A varones como el precandidato radical Adolfo Rubinstein, una imagen asociada a la legalización del aborto, que osó romper el pacto de caballeros y cuestionar los tuits, todavía lo están insultando. Basta con ver su timeline. La misoginia también descansa en esos gestos: en el costo que paga un señor por no mirar para otro lado cuando tranquilamente lo podría hacer. Podría, porque la pregunta, aunque la responsabilidad por sus acciones sea de los varones, sigue siendo para las mujeres. Cuando, en el capítulo del viernes pasado, tras la viralización de las fotos del cumpleaños de la primera dama en plena cuarentena, nuestro Carrasco vernáculo atribuyó la culpa de la violación de las restricciones sanitarias impuestas por él a su mujer (“Mi querida Fabiola convocó a una reunión, a un brindis, que no debió haberse hecho”), la carga se invirtió. Fue la oposición entonces la que asaltó a las mujeres del oficialismo con la pregunta que tampoco ellas tenían por qué hacerse cargo de responder. “¿Dónde están las sororas?”, increparon desde el anonimato de las redes a las caras visibles de la lucha de mujeres. Una vez más, ante el machismo naturalizado y transversal que hace que hasta un presidente deslinde sus responsabilidades institucionales en su mujer y pretenda además –como se anticipa– escudarse en su supuesto embarazo, las señaladas fueron las que más tenían para perder. Y en bloque, como si la sororidad que es nuestra fuerza -y con la que tanto les gusta ironizar a algunos- nos obligara a uniformarnos. Que nadie se equivoque: la aventura de los feminismos es diversa; es nuestra acción la que es colectiva, no nuestro pensamiento.

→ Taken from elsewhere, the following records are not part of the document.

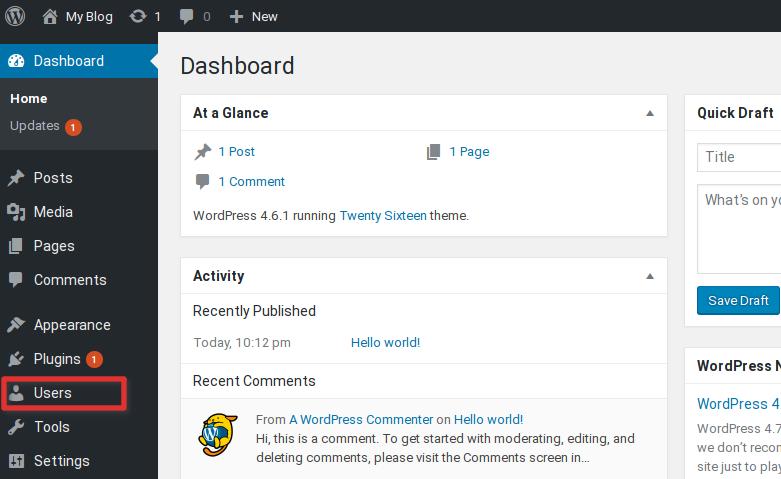
Task: Open the Twenty Sixteen theme link
Action: click(x=383, y=215)
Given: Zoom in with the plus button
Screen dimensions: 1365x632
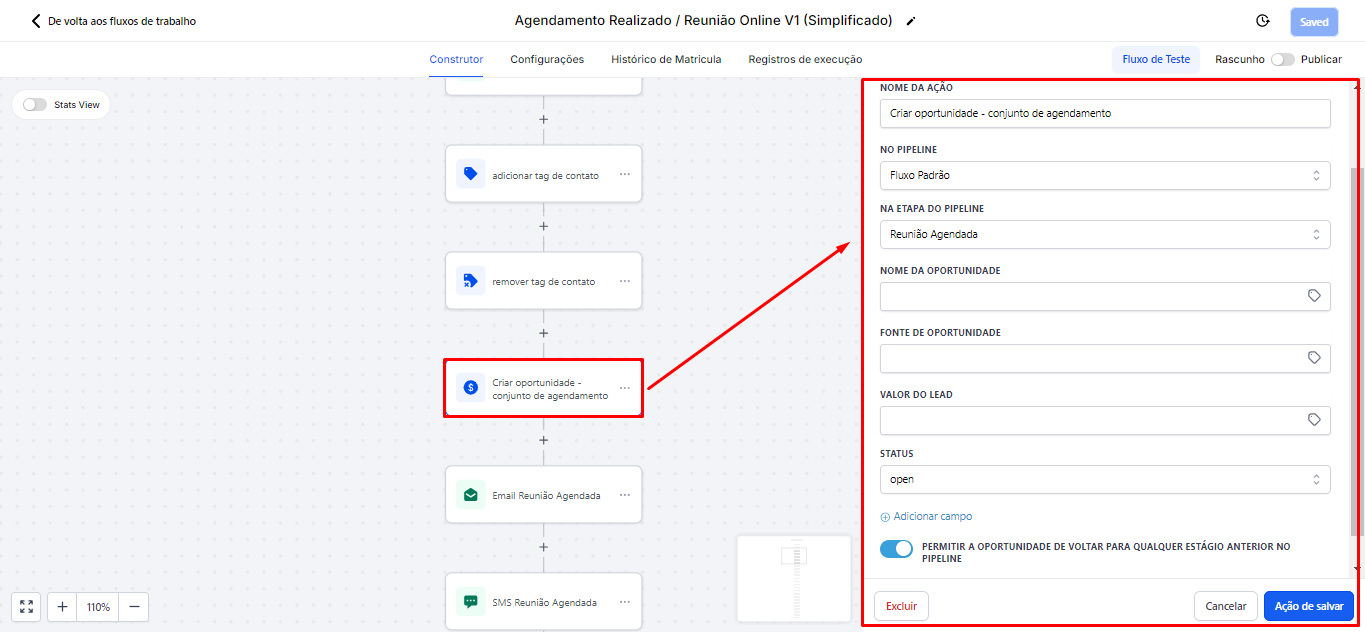Looking at the screenshot, I should point(62,607).
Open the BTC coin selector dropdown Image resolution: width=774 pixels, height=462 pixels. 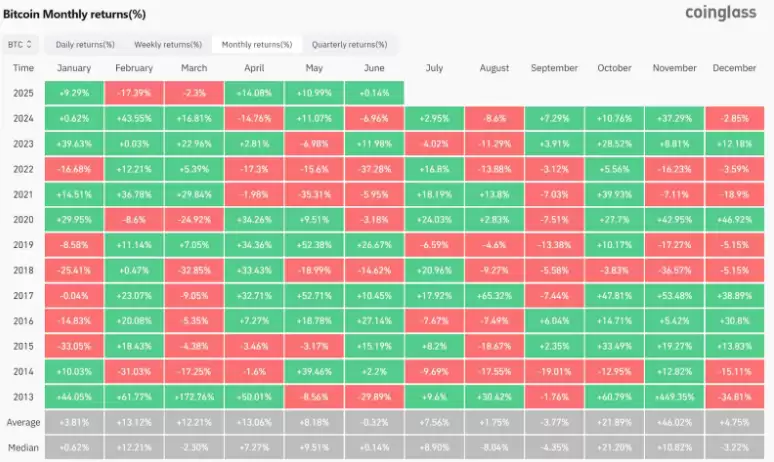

El mundo no es ajeno a este debate: ante la barbarie de la toma de los talibanes que amenazan hasta el último derecho de las mujeres en Kabul, muchos de los que hasta ayer no se incomodaban con eso, hoy demandan que sean las feministas las que liberen al pueblo afgano. Circula un meme que hace reír, como Juan, pero debería hacernos llorar: son las eternas Carrie Bradshaw, Miranda, Samantha y Charlotte llegando a Afganistán. “Ante la presión de @julio37183 y de @raul831373, el feminismo aterriza en Kabul para liberar a las afganas del régimen talibán”, escribió @NoSoyAxelOk. Esta semana hablé con una iraní que está aterrada porque cree que su destino será igual. “Las mujeres fuimos agentes de cambio en Medio Oriente y desafiamos al islam al quitarnos la hijab –me dijo–. Por eso somos las primeras en pagar las consecuencias. Y por eso somos también las que más unidas que nunca tenemos que estar”. El mensaje vale para Occidente. Quizá sea la única manera de romper el pacto que sostiene a los misóginos y responder sin miedo cuando nos preguntan “dónde están”.